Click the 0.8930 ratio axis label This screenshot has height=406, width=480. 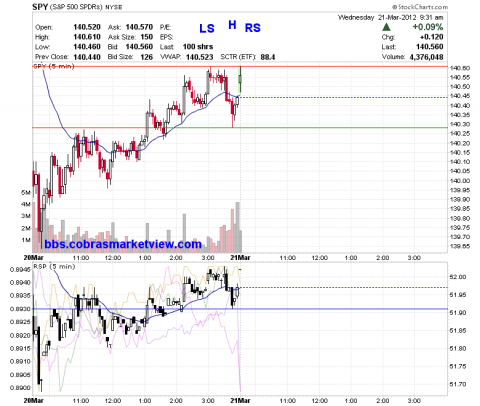click(21, 309)
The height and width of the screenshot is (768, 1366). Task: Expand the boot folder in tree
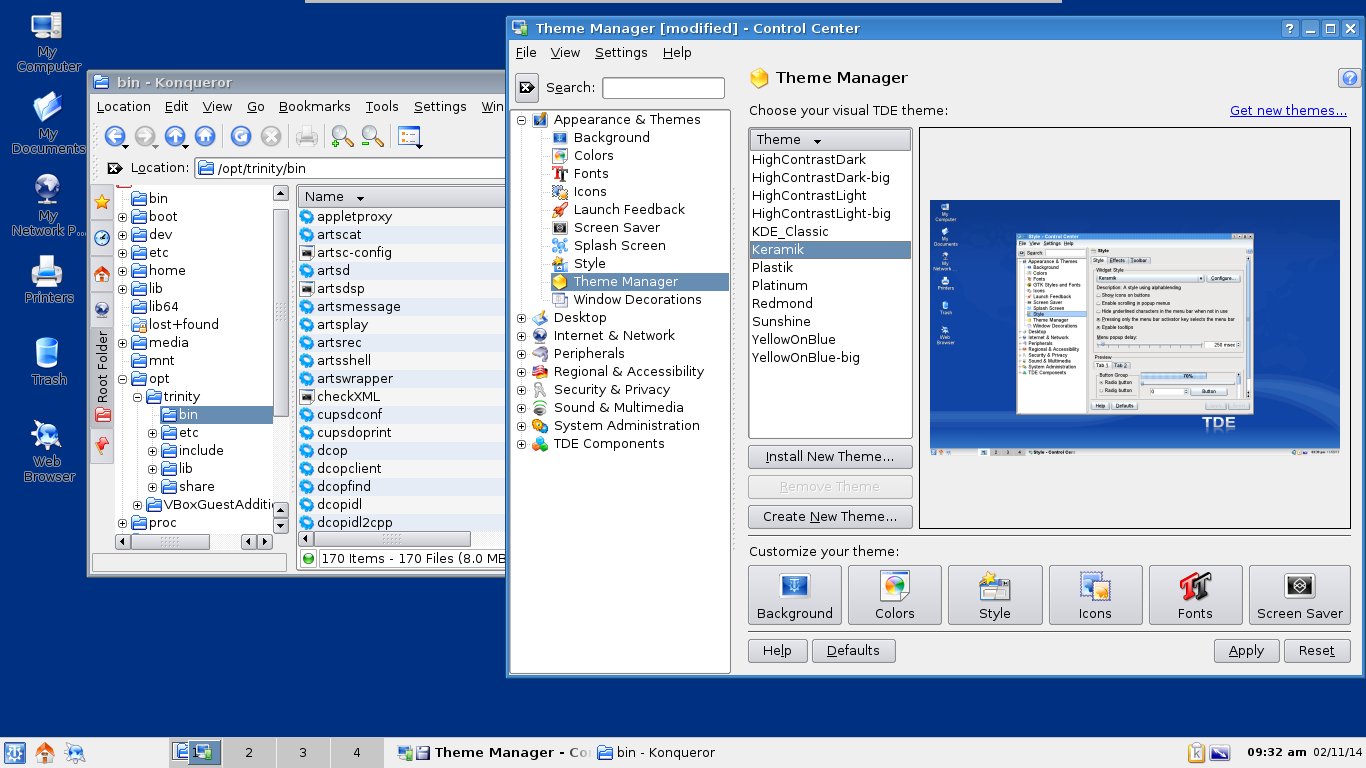pyautogui.click(x=123, y=217)
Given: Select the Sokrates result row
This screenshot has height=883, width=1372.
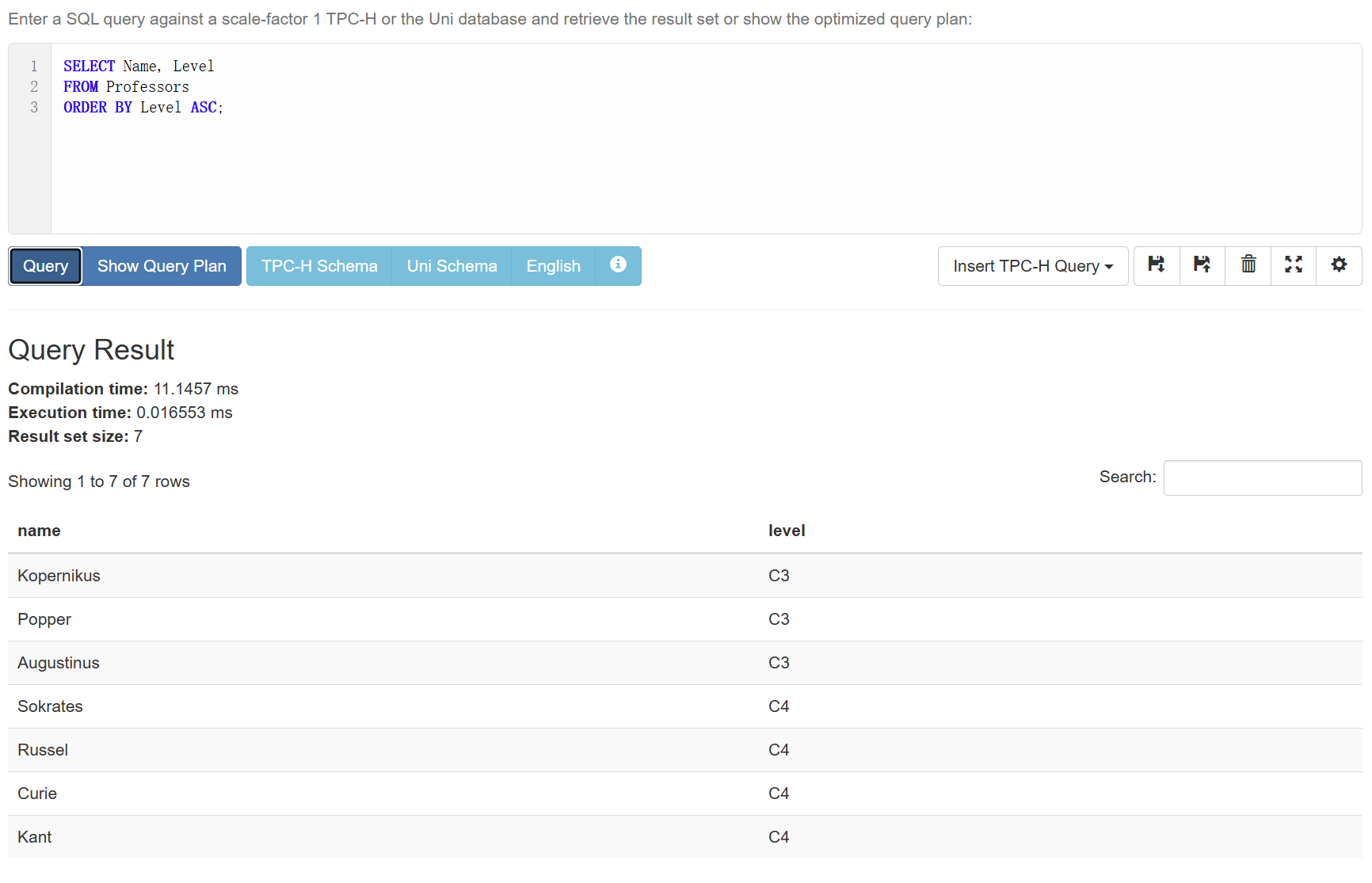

================

## WHAT YOU WILL DO
Write out exactly the lines that run from the one containing "Given: Select the Sokrates result row" to the last line of the entries above, both ends kept, pictures left out.

## WRITTEN REPLY
Given: Select the Sokrates result row
This screenshot has height=883, width=1372.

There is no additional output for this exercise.